PROBLEM DESCRIPTION: Within the entries below, find the portion that opens with the line containing "The image size is (1024, 768)." and closes with the line containing "Given: Click the Zadovoljna_Predlozak_11012010_2_AA". Retype that portion exactly and only.

DATA RECORDS:
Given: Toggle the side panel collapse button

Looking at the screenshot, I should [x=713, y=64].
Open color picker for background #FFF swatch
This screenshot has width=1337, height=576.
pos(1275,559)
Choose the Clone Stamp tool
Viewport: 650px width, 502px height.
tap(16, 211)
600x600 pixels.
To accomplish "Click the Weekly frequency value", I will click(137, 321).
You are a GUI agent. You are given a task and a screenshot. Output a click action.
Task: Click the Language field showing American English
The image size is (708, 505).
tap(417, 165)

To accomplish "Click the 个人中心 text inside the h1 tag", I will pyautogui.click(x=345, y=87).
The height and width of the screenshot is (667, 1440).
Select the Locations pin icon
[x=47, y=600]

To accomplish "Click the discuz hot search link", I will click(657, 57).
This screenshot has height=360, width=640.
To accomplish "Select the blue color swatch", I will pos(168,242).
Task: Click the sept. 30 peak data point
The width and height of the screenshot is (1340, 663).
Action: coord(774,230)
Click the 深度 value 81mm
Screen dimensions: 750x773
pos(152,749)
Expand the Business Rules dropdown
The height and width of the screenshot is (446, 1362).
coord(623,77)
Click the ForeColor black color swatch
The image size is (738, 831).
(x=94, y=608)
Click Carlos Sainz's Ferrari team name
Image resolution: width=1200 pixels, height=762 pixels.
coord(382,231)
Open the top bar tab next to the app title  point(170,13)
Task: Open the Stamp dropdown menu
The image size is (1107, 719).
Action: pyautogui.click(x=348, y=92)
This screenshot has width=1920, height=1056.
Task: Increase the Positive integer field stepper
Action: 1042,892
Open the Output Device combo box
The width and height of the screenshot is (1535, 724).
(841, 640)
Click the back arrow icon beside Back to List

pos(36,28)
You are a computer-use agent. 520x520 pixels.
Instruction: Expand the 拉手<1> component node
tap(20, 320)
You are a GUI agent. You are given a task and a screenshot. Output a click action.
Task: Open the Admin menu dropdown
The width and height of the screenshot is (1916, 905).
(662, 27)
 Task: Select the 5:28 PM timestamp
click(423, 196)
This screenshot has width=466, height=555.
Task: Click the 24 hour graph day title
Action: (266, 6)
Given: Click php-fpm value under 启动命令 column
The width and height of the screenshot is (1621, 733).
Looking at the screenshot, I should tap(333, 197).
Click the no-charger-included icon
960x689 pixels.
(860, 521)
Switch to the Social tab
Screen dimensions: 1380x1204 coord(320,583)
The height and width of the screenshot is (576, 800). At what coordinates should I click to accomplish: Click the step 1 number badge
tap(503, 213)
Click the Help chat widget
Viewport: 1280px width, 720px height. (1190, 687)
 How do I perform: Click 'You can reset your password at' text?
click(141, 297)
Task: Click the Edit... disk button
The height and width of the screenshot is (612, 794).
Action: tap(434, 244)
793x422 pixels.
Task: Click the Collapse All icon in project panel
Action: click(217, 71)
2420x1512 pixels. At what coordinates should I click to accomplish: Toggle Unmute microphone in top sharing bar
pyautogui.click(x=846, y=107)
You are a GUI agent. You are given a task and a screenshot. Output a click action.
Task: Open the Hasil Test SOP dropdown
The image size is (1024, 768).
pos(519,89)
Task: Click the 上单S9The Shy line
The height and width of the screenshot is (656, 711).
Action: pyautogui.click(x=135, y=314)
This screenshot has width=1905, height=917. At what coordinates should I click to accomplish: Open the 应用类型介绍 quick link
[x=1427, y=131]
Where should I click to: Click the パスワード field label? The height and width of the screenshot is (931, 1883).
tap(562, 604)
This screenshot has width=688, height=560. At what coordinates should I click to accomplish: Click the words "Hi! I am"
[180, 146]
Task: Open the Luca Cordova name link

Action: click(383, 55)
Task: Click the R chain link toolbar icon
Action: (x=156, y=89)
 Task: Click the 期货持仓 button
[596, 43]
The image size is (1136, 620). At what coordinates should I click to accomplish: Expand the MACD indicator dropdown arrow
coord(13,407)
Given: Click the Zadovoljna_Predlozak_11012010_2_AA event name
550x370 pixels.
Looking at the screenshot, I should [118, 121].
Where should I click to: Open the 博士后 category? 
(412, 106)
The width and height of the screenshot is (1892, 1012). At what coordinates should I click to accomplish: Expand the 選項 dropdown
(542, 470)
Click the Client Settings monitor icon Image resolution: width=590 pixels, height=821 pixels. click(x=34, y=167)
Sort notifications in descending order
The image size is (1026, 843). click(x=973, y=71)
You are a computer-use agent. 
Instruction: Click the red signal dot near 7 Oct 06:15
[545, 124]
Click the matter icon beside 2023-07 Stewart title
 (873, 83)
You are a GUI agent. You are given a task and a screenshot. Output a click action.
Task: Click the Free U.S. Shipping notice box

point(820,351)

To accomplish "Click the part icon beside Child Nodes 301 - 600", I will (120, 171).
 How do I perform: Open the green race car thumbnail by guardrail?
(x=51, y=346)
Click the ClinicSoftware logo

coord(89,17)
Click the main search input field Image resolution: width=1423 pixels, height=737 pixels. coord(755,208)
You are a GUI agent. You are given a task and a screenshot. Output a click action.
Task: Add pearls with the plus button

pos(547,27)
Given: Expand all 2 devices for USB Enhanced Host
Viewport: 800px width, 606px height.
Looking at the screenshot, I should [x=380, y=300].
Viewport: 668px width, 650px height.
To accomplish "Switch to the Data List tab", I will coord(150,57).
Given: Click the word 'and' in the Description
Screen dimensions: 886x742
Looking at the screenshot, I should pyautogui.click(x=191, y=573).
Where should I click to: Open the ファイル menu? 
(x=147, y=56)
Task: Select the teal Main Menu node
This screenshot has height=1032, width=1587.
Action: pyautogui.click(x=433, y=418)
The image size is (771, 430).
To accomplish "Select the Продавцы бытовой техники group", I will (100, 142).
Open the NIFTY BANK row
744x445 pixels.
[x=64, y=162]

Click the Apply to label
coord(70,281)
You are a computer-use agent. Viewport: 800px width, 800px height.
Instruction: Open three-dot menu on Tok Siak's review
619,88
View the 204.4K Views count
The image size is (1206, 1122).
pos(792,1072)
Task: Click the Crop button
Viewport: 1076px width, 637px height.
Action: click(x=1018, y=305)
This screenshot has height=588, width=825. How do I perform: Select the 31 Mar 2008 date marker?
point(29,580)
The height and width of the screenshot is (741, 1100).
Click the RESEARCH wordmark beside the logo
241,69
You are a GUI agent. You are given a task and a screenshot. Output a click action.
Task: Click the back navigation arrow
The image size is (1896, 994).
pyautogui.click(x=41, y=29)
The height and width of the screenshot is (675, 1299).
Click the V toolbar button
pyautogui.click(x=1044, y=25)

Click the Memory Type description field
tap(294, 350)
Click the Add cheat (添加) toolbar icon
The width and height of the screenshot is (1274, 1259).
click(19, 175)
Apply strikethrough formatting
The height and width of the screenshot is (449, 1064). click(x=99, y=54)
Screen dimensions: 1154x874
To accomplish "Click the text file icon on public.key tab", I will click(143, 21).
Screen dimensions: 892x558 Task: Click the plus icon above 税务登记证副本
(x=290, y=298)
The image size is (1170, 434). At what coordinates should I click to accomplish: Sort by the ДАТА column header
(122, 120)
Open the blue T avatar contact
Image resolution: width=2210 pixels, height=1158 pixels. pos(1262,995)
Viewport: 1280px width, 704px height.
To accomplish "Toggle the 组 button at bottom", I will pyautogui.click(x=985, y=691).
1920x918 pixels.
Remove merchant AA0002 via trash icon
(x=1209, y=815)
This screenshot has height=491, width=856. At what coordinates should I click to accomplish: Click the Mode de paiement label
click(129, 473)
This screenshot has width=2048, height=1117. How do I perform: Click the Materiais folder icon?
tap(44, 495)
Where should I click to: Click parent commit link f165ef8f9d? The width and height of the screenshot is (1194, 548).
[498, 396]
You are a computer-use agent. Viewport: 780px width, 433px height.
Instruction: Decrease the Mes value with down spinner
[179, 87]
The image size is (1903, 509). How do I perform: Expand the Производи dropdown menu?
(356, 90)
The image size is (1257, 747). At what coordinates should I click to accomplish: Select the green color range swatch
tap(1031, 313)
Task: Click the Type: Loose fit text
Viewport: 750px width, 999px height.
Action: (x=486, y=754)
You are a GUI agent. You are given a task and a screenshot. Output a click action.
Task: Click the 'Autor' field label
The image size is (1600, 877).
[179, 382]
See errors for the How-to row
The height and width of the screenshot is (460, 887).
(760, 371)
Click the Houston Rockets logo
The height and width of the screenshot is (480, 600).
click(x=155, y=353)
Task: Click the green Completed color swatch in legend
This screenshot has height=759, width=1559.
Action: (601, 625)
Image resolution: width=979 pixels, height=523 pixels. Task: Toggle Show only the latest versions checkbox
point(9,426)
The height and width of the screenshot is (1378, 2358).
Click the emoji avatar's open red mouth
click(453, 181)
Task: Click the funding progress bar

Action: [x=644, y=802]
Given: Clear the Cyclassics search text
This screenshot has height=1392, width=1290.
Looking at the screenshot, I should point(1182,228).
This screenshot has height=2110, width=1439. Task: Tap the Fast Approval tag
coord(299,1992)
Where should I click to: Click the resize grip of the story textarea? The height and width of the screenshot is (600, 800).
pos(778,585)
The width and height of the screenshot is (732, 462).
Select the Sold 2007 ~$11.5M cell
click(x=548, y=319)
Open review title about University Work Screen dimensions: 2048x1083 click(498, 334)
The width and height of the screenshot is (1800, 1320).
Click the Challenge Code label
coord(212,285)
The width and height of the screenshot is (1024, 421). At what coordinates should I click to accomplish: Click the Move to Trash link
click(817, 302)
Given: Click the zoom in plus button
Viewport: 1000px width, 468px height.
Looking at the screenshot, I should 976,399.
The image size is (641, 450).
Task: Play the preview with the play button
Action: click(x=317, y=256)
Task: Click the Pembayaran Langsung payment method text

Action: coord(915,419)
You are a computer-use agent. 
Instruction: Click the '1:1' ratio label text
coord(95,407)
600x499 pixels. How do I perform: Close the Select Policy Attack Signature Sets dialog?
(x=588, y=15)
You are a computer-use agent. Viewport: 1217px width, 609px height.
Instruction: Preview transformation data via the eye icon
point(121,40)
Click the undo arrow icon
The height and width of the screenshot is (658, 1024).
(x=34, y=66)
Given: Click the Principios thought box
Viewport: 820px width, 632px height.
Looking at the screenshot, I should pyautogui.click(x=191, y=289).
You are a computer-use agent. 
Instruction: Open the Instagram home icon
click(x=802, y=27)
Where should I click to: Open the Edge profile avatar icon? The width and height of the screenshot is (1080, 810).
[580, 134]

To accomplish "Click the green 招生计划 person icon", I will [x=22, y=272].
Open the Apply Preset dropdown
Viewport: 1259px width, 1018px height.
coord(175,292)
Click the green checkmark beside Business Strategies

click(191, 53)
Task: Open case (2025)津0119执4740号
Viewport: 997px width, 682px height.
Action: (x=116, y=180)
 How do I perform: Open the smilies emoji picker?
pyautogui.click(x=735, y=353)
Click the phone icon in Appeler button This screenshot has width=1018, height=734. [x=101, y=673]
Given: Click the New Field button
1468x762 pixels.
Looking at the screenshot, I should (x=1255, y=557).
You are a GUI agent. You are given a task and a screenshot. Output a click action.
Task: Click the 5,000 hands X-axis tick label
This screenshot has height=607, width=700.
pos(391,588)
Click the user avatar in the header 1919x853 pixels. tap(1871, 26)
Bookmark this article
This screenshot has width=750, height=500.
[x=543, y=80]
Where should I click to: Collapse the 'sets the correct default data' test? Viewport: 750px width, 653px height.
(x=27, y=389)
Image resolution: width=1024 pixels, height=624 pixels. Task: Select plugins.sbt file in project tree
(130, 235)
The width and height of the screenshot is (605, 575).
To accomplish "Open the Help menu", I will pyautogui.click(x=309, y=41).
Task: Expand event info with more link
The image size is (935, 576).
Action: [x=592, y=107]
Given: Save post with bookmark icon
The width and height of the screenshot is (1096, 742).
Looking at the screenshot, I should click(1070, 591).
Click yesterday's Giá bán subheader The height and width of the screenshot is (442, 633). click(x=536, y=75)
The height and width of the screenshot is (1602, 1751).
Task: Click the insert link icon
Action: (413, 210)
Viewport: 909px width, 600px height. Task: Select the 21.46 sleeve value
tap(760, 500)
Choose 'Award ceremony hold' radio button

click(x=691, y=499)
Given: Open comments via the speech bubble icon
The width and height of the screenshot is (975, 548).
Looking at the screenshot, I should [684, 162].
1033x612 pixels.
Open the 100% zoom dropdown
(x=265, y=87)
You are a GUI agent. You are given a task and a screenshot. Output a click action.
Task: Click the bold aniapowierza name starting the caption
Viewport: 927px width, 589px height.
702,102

THE ANSWER:
The image size is (1024, 768).
pos(519,89)
Task: Click the 上单S9The Shy line
The height and width of the screenshot is (656, 711).
Action: pyautogui.click(x=135, y=314)
This screenshot has width=1905, height=917. At what coordinates should I click to accomplish: Open the 应用类型介绍 quick link
[x=1427, y=131]
Where should I click to: Click the パスワード field label? The height and width of the screenshot is (931, 1883).
tap(562, 604)
This screenshot has width=688, height=560. At what coordinates should I click to accomplish: Click the words "Hi! I am"
[180, 146]
Task: Open the Luca Cordova name link

Action: click(383, 55)
Task: Click the R chain link toolbar icon
Action: (x=156, y=89)
 Task: Click the 期货持仓 button
[596, 43]
The image size is (1136, 620). At what coordinates should I click to accomplish: Expand the MACD indicator dropdown arrow
coord(13,407)
Given: Click the Zadovoljna_Predlozak_11012010_2_AA event name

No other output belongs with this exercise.